Earlier today I wrote a lengthy piece on Daraprim, the generic drug whose price increased 5500 percent overnight. Turing Pharmaceuticals is the only company that manufacturers the drug and, earlier this year, it raised the price from $13.50 to $750.
Since I published that article, I've gotten some version of this question well over a dozen times: why doesn't someone else start making Daraprim? The drug is 62 years old and its patents have long expired.
@sarahkliff Daraprim is an old drug. Why no competition from generic makers? Am sure there are some around the world. Drug is antimalarial— Cynical Idealist (@Uncovernonsense) September 22, 2015
But for Daraprim, the patent isn't really the issue. It's the fact that Daraprim isn't a frequently used drug. The New York Times estimates that between 8,000 and 12,000 prescriptions get filled annually. You could only fill about a quarter of a baseball stadium with the number of people who take the drug in a given year.
So think about a generic drug manufacturer looking at the Daraprim situation. There are fixed costs associated with building a new plant (or possible lost revenue on other drugs, if they switch production at an existing plant), getting samples of the drug, and figuring out how to make the generic product.
"You have to be able to sell a good amount to minimize average cost," says Craig Garthwaite, a health economist at Northwestern University's Kellogg School of Business.
And with Daraprim, there simply isn't a big enough patient population for a competitor to sell a "good amount" to. And this is, more generally, a problem with the markets for drugs that only a small number of patients use. They often aren't big enough to support two competitors.

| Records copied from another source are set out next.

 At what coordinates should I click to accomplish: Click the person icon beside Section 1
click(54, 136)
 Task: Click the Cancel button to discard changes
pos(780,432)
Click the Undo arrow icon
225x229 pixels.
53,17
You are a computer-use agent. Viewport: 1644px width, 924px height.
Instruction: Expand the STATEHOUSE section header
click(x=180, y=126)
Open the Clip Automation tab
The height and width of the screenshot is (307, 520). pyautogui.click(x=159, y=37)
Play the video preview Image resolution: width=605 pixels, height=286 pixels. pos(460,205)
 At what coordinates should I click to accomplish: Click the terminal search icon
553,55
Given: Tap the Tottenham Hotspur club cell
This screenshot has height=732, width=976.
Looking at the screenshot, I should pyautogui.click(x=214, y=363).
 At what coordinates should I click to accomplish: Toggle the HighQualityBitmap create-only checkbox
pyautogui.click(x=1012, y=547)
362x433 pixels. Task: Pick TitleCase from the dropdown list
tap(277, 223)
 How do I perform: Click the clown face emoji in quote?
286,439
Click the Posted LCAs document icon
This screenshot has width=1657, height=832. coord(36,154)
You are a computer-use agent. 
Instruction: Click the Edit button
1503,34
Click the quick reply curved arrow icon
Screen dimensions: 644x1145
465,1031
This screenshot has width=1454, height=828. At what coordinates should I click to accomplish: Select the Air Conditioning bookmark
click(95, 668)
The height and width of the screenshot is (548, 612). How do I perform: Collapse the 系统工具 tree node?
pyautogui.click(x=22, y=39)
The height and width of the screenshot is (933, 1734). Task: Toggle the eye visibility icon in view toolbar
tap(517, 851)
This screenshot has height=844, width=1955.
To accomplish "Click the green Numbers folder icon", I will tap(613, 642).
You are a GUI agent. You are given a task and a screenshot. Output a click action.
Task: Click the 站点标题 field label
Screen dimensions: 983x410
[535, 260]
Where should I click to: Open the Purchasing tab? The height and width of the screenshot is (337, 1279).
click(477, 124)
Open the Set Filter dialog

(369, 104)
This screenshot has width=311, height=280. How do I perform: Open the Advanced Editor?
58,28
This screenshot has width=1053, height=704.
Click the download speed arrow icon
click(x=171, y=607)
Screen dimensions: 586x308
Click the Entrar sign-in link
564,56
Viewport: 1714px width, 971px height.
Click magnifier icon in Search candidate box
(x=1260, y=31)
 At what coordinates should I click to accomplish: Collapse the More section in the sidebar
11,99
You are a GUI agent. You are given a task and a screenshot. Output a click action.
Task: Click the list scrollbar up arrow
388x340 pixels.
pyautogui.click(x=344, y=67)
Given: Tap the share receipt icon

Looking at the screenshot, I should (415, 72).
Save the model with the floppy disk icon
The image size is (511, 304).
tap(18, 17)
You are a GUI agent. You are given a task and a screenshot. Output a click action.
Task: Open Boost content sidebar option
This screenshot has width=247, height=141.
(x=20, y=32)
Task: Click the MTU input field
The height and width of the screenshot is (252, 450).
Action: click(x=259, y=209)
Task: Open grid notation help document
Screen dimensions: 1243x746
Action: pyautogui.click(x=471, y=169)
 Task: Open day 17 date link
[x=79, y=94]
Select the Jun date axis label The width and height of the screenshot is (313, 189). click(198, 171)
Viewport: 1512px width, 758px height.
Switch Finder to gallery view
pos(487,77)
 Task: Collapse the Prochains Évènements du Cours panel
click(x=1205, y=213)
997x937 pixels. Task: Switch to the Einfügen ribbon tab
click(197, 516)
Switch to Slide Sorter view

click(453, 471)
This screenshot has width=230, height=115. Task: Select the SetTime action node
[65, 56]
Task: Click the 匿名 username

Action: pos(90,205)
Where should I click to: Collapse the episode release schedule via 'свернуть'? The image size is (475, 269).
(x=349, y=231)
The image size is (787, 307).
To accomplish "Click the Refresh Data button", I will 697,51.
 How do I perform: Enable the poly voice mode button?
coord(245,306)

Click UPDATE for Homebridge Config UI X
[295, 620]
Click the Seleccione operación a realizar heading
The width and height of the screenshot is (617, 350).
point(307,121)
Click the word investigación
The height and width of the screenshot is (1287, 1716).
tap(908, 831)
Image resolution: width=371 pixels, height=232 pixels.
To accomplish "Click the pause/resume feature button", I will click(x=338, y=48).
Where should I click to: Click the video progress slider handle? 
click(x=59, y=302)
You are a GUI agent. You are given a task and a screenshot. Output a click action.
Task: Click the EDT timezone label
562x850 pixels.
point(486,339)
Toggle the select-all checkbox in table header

Moreover, there's risk associated with starting a drug price war. Let's say I decide to launch Sarah's Generic Drug Company, and I'm pretty sure I can break even by slightly undercutting Turing and charging $700. What happens if Turing responds by dropping its price down to $500, or even back to $13.50? It will keep all its patients — and my nascent drug company is likely going bankrupt.
"As an economist, you see a revealed preference in the fact that no one else has entered the market and started making a Daraprim competitor," Garthwaite says. "If this was easy — if you could make artisinal Daraprim and sell it out of your food truck — someone would be doing it. But they're not."